Like a piece of metal, instructors beat and bang on the cadets until they are either forged into Navy SEALS or they break, ring the bell and quit. Instructors say most cadets don’t quit because of what they were enduring, they quit because of what lay ahead. They saw no end in sight; it seemed as if the emotional and physical torture would never end. They were so fixated on what was to come when all they had to do was focus on the task at hand.


“I just have to get to sunset; just one more step; one more rep; one more task; one more exercise.”

When you’re in hell’s hallways of the elite, you can’t worry about tomorrow or the weeks ahead — how cold, miserable and sleep deprived you’ll be, you can only focus on right now. You can only focus on taking the next step. A SEAL instructor says, “My job is to get you to think big and your job as a cadet is to think small because if I can get you to think and see the big picture of the hours and weeks of being tortured, cold, wet, with no sleep, if I can get you to see that there’s no end in sight, I’ll break you; you’ll ring the bell and quit, but if you’ll think small, if you’ll just think in inches, you’ll get through. You’ll get what you were fighting for.”


If this doesn’t make you run through the dealership as if a pit bull is chasing you, then you might as well pick out your rose-gold-colored casket, because you may just be dead. The game is won in inches, not feet, not miles, months, nor years; it’s won in the seconds and minutes. It’s the emotional and physical ethic of repeatedly taking, reaching and doing just one more thing. See, when things get dark, when moments seem too heavy to hold, too unbearable to keep on going; when the mountain looks too tall, winds too fierce or task too daunting, that’s the moment when life is trying to get you to think big and if she can get you to think big, she’ll get you to surrender, ring the bell and quit.


And it’ll be too soon… because if you ring the bell once, it’ll be easier for you to ring it a second, third and hundreds of times later in life. Decades later, many of the cadets never seemed to have gotten their lives together, because they quit in the moment. They rang the bell on the beach when it was temporarily painful and have had to live with the permanence of regret.
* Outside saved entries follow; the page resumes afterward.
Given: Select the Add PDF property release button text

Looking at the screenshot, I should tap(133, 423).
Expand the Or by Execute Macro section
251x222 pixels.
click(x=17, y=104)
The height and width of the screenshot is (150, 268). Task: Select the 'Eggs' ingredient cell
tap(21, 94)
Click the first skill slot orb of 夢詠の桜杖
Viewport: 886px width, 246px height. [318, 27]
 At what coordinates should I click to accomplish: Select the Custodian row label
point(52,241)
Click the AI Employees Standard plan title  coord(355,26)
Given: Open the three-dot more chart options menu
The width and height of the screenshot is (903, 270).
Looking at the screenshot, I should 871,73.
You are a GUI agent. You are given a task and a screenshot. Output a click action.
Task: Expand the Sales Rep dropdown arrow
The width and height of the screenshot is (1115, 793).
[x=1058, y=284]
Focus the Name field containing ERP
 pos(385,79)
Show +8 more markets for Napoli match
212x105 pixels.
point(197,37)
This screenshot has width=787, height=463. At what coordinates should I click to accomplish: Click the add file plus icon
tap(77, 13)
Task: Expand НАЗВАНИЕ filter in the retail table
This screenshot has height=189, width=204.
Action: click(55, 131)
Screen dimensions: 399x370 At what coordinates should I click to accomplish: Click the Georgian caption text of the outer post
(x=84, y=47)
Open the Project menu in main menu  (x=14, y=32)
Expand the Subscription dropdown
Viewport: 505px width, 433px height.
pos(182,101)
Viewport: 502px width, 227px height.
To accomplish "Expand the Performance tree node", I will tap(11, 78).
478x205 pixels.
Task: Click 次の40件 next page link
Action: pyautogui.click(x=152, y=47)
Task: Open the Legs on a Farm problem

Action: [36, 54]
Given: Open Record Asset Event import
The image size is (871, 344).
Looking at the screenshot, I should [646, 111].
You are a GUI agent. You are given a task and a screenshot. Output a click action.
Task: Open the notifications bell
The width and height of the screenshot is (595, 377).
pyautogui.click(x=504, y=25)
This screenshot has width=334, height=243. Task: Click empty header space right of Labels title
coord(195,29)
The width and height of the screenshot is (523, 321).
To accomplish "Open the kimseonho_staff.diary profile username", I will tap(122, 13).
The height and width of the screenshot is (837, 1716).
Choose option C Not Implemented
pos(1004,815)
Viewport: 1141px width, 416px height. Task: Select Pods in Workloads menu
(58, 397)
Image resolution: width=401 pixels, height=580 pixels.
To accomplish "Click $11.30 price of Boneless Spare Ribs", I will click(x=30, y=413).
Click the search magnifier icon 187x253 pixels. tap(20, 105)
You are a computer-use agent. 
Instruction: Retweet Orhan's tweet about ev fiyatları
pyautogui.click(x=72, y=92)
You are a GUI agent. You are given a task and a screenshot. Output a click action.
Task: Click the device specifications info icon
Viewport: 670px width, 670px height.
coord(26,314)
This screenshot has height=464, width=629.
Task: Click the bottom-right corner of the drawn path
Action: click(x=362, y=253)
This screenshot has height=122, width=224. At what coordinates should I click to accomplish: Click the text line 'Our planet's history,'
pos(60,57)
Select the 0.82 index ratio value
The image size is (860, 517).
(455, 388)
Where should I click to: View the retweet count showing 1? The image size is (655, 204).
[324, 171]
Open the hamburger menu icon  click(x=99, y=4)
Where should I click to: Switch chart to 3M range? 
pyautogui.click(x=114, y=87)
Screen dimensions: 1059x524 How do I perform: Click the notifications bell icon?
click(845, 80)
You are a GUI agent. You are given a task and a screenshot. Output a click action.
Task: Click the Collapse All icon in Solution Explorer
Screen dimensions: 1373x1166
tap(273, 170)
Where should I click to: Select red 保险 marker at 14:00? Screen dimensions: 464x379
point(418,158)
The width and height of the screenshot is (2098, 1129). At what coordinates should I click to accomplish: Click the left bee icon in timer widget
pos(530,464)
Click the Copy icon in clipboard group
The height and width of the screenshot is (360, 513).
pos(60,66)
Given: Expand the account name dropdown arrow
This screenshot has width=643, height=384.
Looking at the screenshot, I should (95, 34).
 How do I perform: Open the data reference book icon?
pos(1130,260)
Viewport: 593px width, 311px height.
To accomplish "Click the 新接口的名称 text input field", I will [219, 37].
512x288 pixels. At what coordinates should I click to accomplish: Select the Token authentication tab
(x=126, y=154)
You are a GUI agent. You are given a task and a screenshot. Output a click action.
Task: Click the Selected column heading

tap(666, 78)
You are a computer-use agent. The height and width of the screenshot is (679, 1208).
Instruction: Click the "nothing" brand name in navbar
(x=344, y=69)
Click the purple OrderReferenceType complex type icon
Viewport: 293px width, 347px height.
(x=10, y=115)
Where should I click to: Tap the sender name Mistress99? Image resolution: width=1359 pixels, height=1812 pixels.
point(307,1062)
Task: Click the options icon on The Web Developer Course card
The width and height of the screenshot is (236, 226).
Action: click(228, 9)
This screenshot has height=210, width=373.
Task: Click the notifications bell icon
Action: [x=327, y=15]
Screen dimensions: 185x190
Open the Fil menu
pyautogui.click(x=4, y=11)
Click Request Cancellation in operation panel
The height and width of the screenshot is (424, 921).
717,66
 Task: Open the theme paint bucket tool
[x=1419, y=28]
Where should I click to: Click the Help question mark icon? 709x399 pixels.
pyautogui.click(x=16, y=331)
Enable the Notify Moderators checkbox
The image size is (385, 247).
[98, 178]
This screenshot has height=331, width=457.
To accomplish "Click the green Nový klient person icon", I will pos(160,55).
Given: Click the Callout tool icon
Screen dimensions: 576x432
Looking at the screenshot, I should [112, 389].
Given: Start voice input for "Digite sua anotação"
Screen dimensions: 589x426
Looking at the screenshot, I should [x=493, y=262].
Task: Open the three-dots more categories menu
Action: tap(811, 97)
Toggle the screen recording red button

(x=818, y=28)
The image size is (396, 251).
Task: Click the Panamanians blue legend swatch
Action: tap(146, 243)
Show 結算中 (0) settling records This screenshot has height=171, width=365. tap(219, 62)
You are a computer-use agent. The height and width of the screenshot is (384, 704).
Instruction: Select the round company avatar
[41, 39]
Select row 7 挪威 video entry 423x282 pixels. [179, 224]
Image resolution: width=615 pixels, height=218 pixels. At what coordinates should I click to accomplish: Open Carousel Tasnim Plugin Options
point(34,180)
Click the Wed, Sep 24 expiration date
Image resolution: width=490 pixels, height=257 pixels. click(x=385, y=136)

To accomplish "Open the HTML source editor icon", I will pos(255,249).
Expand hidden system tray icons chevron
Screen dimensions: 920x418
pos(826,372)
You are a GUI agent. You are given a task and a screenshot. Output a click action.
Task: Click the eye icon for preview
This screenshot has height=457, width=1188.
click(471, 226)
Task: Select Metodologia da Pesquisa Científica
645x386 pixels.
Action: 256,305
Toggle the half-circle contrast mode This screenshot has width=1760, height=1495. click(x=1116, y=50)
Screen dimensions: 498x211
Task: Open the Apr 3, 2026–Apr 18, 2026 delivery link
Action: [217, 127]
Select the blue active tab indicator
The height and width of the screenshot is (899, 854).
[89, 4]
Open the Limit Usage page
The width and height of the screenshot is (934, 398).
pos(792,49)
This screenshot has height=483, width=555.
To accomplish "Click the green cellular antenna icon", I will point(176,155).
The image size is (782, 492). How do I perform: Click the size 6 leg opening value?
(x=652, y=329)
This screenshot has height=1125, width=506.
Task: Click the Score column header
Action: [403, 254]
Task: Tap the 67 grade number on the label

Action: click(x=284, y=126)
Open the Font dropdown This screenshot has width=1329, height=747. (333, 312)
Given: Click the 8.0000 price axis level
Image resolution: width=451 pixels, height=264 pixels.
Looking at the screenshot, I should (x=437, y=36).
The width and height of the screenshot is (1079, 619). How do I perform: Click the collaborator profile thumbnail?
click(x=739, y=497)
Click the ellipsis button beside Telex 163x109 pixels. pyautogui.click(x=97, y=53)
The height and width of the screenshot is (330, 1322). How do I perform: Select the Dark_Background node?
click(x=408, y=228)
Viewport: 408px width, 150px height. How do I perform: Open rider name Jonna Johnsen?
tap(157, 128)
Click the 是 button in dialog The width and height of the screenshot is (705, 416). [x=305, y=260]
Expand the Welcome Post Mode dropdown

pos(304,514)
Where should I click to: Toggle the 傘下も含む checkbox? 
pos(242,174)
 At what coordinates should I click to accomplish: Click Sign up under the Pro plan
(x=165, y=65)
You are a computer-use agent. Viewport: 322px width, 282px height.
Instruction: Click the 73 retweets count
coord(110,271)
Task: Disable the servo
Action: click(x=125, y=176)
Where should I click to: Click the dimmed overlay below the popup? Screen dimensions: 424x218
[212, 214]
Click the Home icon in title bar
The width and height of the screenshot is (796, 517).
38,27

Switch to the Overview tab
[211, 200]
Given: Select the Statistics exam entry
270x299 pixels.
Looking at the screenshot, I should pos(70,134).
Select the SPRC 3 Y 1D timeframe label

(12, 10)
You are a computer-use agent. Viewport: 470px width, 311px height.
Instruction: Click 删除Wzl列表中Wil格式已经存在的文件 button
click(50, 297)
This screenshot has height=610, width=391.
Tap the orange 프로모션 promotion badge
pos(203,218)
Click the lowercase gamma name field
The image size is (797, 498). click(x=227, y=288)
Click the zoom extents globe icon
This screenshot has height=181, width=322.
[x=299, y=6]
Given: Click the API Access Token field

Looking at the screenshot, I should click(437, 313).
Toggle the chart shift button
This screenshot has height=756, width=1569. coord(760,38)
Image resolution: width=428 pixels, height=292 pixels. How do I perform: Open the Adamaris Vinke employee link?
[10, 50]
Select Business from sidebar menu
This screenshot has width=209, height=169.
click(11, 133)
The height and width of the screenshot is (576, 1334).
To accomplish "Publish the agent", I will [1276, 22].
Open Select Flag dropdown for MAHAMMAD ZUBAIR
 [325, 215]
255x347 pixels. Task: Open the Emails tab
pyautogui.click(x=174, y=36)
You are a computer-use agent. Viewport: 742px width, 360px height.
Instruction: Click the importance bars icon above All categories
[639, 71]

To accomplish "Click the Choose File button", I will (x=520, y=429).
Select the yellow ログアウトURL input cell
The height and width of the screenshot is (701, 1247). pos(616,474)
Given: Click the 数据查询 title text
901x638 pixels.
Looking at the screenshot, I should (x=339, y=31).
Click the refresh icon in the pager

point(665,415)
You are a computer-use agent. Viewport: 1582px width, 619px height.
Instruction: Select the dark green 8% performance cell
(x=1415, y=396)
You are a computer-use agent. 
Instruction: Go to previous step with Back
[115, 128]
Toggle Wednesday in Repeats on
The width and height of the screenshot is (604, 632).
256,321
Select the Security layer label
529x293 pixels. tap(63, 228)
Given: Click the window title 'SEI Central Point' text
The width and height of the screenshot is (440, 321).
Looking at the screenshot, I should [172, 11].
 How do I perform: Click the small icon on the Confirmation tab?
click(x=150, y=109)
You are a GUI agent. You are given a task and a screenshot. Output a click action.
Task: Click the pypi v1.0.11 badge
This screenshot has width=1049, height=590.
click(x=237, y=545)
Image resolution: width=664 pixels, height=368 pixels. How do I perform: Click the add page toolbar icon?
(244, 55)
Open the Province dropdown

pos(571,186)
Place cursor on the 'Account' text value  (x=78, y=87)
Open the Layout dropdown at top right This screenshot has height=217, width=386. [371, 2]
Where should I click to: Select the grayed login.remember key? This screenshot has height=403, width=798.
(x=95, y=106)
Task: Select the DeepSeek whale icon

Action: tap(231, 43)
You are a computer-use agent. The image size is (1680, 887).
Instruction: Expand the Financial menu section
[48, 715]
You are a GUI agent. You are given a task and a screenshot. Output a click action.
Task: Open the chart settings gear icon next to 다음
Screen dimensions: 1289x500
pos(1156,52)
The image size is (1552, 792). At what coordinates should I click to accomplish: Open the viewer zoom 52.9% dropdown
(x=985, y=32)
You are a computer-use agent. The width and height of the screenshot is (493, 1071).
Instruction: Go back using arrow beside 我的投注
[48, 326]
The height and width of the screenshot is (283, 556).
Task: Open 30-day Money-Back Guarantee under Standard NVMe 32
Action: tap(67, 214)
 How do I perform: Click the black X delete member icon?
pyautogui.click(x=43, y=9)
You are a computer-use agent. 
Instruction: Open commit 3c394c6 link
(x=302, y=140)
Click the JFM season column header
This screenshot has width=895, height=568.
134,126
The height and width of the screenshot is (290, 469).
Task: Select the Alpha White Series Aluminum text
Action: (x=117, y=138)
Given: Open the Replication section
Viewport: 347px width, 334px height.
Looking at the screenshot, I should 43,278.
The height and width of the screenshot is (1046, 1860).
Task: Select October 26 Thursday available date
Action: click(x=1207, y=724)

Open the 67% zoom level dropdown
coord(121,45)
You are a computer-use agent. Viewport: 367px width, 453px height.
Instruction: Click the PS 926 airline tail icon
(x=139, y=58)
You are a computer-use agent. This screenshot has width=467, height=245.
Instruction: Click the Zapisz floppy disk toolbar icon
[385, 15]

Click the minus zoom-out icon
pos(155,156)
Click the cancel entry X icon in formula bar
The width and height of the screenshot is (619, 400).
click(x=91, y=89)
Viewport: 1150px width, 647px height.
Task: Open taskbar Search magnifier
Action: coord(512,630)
When moments are at their darkest and hardest for you, think small; think in inches; focus on just the next step. I’m not talking about a just hang in there kind of mentality. No, I’m talking about growing through the suffering; getting stronger in the strife; learning in the eye of the chaos and pressing on in spite of the fear. These are the moments when, yes you’ll want to quit; moments when you have every excuse to give up, but you find just one reason to take just one more step.


Today, this may be the hardest it’s ever been for you and you’re dealing with something that you never thought you’d ever have to deal with. You’re in a fight — life’s trying to get you to think big, but I need you to think small. Take one more step and when you do, take another one. You’ll get through. Don’t you dare ring the bell because it’ll forever be too soon. Think small so you can one day reap big.

I’ll see you on the blacktop.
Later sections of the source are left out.